The title card for an Amazon Live event. (Courtesy Amazon Live)
The title card for an Amazon Live event. (Courtesy Amazon Live) (Courtesy Amazon Live)

What’s coming next

But North American brands and consumers, shaken up by the pandemic, are catching up quickly, according to Elissa Quinby, a former Amazon exec who now serves as a senior director of retail marketing at Quantum Metric, which works with some of North America’s biggest retailers like Lululemon and Bass Pro Shops.

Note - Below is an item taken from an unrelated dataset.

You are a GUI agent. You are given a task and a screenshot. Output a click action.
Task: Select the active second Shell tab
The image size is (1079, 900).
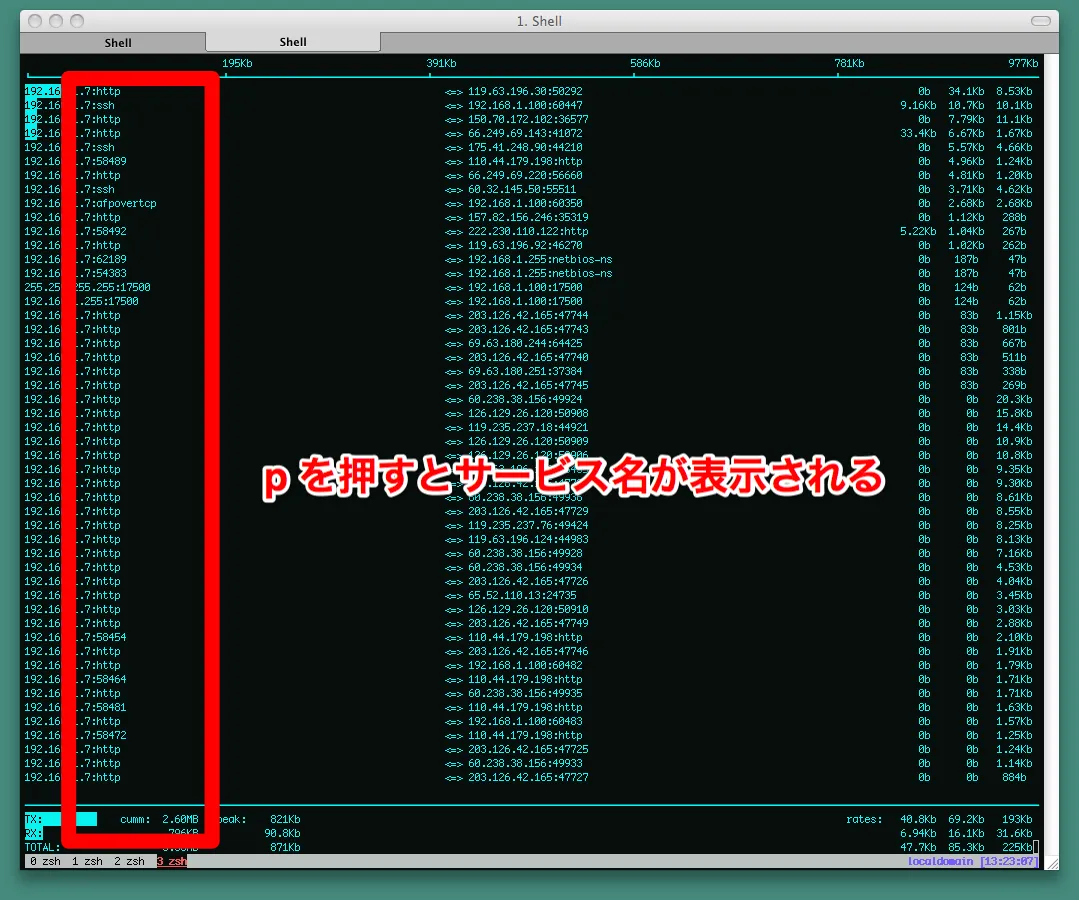coord(293,42)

“COVID has accelerated all online trends by three to five years. So many different audiences are trying new things, willing to go beyond their comfort zone. Other companies are starting to get there, making an online selling platform part of their decision-making process,” she adds.

“Right now, livestreaming is so focused on apparel, but I think beauty and health are going to get a lot bigger,” says Quinby. “You’re going to see things like trainers interacting with clients: Picture doing squats and having someone critique your form. Having a professional watching on the other side will become the norm in online selling.”

Why C Media Group’s Niki Chen says that North American brands will need to solve some technical issues before livestream shopping is as seamless as buying stuff on Amazon or eBay. "The potential growth of the market is huge, but the real challenge for the ecosystem is lacking a complete supply chain that links payment, delivery, marketing, and content creation.”

But for Elissa Quinby, livestream shopping gets at a truth that many shoppers have known for ages — sometimes shopping is more fun with other people. “Livestream shopping is an old idea spun on its head,” says Quinby. “It’s super-smart — people want to shop socially and have a storytelling experience, and livestreaming delivers.”